Stung by the poison of wanting to run, we sometimes intentionally forget that this is very expensive, and only suitable for hardy pockets.
Nowadays we see a lot of projects on every corner where "ordinary people" can race without paying a penny, through hardcore competitions (GT Academy, Make It Your Race, and a few more). But the reality is that racing for free is a pipe dream, almost impossible to achieve. Even the winners of some of these driver selection processes are asked for money to continue racing, no matter how good they are (and I know the case of a kid who is a great driver and... well, he's in the dry dock).
But I'm not going to talk about that today, I'll save it for another day. I wanted to talk about motorsport as a source of personal economic problems. How this is not a sport, but a hobby, very funny, yes, for people with money, and also for people who, not having enough money to afford it, want to get into debt for his hobby, with all that this entails.
Running is never cheap
There are many of you who, either when you are young, or with a few euros in your pocket, are thinking about racing, and you don't even know where to start. Karting? slalom?
The reality is that Spain, despite having created a spectacular infrastructure of professional circuits almost from scratch taking advantage of two simultaneous booms (the construction and the Alonsomania), has hardly any "club" championships for circuits in which to race for little money (some Open I can think of, but they are few).
That's why rallying is still probably the most economical format in which to tackle a sporting foray into the world of motorsport. And you may think that karts are cheaper, and it depends a lot on the personal experience of each one and the championship they face, but my reality tells me that I advise you to pass on them if you are not a kid anymore.
But, when I say that running is expensive, what figures am I referring to?
Running on foot is cheap: You buy a pair of running shoes and go out. You can spend money on heart rate monitors, distance meters and all the "geeks" you can imagine, but with a pair of shoes and desire you can get by.
Football, basketball... add the ball and the search for the team. The problem with cars is that the barrier to entry is already epic in itself.
I, a car nut for as long as I can remember, had first gone through the purgatory of amateur cycling, where the racing bike, the shoes with the automatic cleats, the helmet and other accessories were already expensive in themselves. But nothing prepared me for what I was about to see in the world of four wheels, to which I arrived late (because in my house that racing with karts was never on the agenda of "we can").
Think that to race you need fireproof underwear, boots, gloves, helmet, underhelmet... And you need them to be good. Saving on the helmet is a bad idea, believe me. In addition, the homologation regulations governing races won't let you save on items that expire after a while.
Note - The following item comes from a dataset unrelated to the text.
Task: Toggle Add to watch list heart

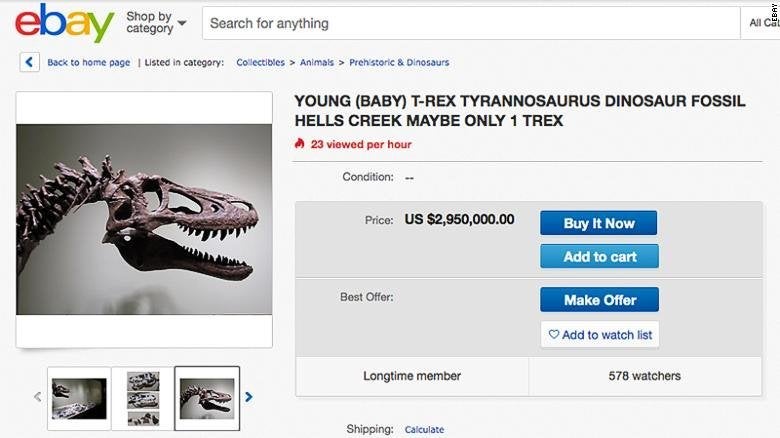Action: (x=553, y=335)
In fact, the introduction of HANS as an obligation in almost every championship has made many of us have to renew helmets and invest in a whiplash device. I could complain, but I can assure you that racing with HANS is always a good idea for your neck.
Whether you're racing in a kart or a car, all that equipment can rob you of between €2,000 and... infinity. Because if you want to spend, believe me, there's plenty of room to spend.
And that's just to equip you.
Cars? karts? rallies? circuits?
The cheapest place to start is definitely the local slaloms. If the organizers aren't too picky, you'll be able to participate with junkyard cars with no papers, a helmet and little else. If they are a bit more demanding, you will have to look for a car with an ITV and papers in order, and equip yourself a bit more with overalls and so on.
The problem is the next step. Mistakenly, yours truly thought that go-karts had to be a cheap formula for racing and having fun. It's not. Depending on the Autonomous Community you move around and the level of your rivals, karting can be extremely expensive. Beyond the personal equipment I have already mentioned, there is the cost of acquiring a kart, the logistics of transporting it to events, the cost of consumables (wheels, fuel), registration fees, moving a small folder to work...
This is much more expensive than you think at first.
In the end, in contested championships like the Catalan or the Spanish, the costs can skyrocket above what you can spend on racing "with a real car". From spending 1.500€ per event you can spend 6.000€ or more in a single weekend between some things and others, especially if you get into that vicious circle of equipment, in which the brands that sell it will also try to hook you: If your rival uses new wheels every round... aren't you going to do it too? And if he, racing in KF or another open engine category, changes his engine every weekend, won't you do it too?
As many people will tell you, karting is already very expensive, but it can be even more expensive the more expensive you want it to be... Because if you insist on always having the latest equipment, you will have that problem, and to that you have to add personal assistance. If you keep the kart at home, and you don't use an assistant team, you'll have to find transport for it (a big van, a trailer) and find a place in your garage to leave it.
Eventually, there comes a point where it stops being fun and becomes stressful and depressing.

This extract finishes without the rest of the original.